Do you have any Collier in your shop? Have you ever even heard of this rare face? Little is known about it, except that it apparently was associated with Collier’s magazine (1888-1957). Somewhat reminiscent of Globe Gothic, it’s distinguished by the inverted-triangle tittles on lowercase I and J, which mirror the (non-inverted) punctuation. Not to mention the lowercase G that only a mother could love, bless its little heart. McGrew attributes the design to New York artist Samuel Winfield (Tommy) Thompson. Date is unknown but a good guess is the 1920s or 30s. No figures were cut, nor did Tommy regard the colon and semicolon as worthy of inclusion. For your printing and collecting pleasure we present Collier in 36 point—the largest of three sizes for which we hold matrices, very likely the only ones in existence.

Also new for February is Border No. 1329 in 18 point. This is a classic and versatile laurel-wreath design that we also offer in a smaller size.

Recast and back in stock: Borders No. F-524 and G-73, the Massey Two-Color Ornamental Initials (seventh casting, possibly our most popular item), and Collection No. 49, linecast Decorative Dashes.
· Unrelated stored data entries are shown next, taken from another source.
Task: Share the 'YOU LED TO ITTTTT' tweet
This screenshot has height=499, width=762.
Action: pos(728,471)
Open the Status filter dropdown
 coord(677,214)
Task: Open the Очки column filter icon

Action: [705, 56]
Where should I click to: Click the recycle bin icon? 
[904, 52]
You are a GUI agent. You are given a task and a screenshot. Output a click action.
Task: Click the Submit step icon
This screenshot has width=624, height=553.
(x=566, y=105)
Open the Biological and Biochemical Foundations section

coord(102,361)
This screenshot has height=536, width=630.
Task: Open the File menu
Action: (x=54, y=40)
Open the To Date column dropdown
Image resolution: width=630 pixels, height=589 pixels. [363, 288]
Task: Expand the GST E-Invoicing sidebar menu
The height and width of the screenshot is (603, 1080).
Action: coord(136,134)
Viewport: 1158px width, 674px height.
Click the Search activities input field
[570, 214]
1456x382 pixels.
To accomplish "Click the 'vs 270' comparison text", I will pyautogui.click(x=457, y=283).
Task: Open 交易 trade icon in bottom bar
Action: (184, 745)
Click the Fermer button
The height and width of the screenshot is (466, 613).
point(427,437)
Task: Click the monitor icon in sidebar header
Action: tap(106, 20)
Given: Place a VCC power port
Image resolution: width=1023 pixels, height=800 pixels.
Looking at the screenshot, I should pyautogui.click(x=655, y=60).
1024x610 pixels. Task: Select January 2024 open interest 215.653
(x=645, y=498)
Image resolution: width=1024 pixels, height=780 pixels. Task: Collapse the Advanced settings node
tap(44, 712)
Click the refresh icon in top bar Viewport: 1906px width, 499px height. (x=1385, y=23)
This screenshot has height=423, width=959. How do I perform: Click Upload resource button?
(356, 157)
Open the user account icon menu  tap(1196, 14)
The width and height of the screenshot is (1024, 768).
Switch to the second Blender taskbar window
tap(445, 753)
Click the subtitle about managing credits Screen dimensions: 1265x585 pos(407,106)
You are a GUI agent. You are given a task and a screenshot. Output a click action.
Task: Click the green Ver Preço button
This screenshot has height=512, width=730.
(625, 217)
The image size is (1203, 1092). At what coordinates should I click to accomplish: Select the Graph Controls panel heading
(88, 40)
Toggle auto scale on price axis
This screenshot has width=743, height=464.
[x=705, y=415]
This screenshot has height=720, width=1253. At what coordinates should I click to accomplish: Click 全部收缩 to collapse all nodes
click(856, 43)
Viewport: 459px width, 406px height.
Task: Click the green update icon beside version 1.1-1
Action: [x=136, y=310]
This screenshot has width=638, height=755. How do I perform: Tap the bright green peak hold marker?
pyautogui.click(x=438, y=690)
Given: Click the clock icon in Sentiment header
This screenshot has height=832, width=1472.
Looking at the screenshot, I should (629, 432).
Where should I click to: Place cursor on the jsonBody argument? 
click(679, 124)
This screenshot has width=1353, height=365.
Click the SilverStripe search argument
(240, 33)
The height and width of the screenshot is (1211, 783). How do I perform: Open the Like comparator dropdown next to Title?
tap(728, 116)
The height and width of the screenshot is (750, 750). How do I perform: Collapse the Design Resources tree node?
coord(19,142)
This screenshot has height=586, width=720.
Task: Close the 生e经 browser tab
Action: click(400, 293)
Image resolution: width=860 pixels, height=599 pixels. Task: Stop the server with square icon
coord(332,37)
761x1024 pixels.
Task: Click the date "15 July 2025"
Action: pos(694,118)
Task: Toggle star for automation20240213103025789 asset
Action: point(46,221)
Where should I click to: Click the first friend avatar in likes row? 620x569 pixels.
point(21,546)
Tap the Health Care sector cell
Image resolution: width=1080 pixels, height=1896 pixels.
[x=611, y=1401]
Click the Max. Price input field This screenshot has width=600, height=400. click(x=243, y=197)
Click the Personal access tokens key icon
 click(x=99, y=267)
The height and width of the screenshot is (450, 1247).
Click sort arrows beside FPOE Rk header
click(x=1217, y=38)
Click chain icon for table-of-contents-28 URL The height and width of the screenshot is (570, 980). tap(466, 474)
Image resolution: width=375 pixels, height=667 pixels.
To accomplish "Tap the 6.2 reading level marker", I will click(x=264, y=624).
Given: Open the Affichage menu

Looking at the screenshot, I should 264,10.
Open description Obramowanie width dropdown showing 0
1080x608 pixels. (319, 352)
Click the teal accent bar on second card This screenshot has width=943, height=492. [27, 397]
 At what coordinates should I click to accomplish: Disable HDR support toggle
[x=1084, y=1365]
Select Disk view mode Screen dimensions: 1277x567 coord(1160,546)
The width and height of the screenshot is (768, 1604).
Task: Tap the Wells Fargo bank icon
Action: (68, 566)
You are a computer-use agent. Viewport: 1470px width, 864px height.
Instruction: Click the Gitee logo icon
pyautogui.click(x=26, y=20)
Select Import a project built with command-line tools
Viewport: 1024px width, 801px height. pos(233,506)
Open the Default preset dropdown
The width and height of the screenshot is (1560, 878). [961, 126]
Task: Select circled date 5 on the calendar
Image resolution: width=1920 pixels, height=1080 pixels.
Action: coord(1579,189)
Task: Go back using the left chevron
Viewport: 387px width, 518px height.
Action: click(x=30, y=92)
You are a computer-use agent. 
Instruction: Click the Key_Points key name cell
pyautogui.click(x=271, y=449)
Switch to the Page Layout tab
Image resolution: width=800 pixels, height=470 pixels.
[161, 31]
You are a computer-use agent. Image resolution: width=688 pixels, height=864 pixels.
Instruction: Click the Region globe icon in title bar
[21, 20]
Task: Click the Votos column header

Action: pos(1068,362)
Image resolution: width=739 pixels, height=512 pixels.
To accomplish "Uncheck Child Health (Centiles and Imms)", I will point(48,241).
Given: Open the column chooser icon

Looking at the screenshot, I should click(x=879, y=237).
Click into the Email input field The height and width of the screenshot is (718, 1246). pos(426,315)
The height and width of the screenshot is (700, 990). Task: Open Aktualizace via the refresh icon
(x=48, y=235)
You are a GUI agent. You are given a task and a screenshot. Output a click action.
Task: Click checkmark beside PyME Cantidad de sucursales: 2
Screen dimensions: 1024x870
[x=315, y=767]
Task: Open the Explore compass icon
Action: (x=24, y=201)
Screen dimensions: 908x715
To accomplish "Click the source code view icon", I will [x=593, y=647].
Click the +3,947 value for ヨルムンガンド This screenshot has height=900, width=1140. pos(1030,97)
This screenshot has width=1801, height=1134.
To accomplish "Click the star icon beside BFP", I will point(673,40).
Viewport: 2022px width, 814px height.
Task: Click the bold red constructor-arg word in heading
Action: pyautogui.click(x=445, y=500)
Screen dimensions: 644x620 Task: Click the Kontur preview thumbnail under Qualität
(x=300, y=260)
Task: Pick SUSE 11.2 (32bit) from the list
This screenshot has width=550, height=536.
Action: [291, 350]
In other good news, we’ve hired a type finisher/packer and are now at last back to our pre-pandemic crew of three.

In January we picked up a large lot of 12 point Chinese Type as scrap from a certain institution. It’s all near new and carefully arrayed in 76 small wooden trays similar to a quarter-case. While curious as a collector’s item it’s not exactly useful. For a limited time these are available for purchase in The Junk Bin section of the Skyline web site. This is your window of opportunity; if there’s no interest it’s all headed for reincarnation in another month or two.

Lastly— one of our students at a Letterpress Boot Camp staged recently here at Skyline was a gentleman from California who is internationally known for conservation and restoration of antique books and manuscripts. He is also a practicing attorney, and in conversation offered a very thoughtful comment on that much-maligned profession. “Being a lawyer is like getting a back-stage pass to the nature of human nature,” he reflected. “And within three years you’ll want to give the pass back.”